(DATA RECORDS Opens)

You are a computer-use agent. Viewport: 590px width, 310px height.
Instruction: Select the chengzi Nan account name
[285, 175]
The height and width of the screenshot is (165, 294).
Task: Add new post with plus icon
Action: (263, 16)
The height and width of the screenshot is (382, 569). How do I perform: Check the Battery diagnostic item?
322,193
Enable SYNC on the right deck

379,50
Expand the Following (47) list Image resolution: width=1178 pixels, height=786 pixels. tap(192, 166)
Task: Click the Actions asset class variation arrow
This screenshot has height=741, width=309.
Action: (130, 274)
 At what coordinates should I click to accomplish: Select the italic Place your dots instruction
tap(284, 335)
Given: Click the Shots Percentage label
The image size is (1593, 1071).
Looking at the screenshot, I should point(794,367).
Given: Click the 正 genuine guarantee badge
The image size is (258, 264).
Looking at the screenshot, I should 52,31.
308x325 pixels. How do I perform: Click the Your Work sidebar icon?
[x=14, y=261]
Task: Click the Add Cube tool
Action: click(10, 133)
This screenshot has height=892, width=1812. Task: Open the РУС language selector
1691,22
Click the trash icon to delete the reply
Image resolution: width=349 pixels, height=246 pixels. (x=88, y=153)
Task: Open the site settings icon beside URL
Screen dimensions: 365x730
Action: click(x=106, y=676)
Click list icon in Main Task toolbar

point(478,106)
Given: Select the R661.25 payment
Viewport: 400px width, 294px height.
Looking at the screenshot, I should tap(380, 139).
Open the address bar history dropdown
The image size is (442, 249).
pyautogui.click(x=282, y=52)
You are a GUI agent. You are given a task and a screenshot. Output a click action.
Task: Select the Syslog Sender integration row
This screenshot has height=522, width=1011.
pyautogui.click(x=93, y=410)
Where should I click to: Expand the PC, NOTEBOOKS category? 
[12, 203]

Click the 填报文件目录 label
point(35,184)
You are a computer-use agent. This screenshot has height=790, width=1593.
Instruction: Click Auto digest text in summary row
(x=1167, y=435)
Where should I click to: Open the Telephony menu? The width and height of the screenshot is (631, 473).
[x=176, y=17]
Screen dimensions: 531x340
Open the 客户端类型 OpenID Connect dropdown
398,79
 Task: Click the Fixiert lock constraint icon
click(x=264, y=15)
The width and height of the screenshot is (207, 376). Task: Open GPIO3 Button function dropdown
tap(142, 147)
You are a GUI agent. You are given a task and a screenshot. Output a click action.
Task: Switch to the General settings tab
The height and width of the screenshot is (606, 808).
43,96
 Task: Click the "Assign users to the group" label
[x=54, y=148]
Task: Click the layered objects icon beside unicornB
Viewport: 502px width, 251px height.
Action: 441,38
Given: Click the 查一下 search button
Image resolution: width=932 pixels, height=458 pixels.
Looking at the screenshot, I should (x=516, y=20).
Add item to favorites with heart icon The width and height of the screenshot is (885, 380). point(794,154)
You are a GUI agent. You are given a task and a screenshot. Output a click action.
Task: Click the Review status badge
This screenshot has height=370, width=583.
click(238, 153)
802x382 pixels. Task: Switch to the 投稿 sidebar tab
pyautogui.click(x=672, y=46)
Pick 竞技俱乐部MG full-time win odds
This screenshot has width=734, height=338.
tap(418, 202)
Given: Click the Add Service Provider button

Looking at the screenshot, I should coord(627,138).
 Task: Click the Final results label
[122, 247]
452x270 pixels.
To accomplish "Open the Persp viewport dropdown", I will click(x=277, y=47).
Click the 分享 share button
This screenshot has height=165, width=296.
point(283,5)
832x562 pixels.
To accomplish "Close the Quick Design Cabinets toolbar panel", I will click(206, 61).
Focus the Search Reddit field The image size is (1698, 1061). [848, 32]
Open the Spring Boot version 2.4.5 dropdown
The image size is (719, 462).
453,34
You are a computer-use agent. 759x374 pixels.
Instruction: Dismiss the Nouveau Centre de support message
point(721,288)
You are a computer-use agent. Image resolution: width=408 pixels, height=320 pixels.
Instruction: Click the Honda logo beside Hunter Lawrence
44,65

(DATA RECORDS Closes)

■ EXERCISE OBJECTIVE ■
Taking the records from the top, repeat each line exactly until you have repeated the line that contains "Given: Click the Shots Percentage label".

■ PROBLEM SOLUTION ■
You are a computer-use agent. Viewport: 590px width, 310px height.
Instruction: Select the chengzi Nan account name
[285, 175]
The height and width of the screenshot is (165, 294).
Task: Add new post with plus icon
Action: (263, 16)
The height and width of the screenshot is (382, 569). How do I perform: Check the Battery diagnostic item?
322,193
Enable SYNC on the right deck

379,50
Expand the Following (47) list Image resolution: width=1178 pixels, height=786 pixels. tap(192, 166)
Task: Click the Actions asset class variation arrow
This screenshot has height=741, width=309.
Action: (130, 274)
 At what coordinates should I click to accomplish: Select the italic Place your dots instruction
tap(284, 335)
Given: Click the Shots Percentage label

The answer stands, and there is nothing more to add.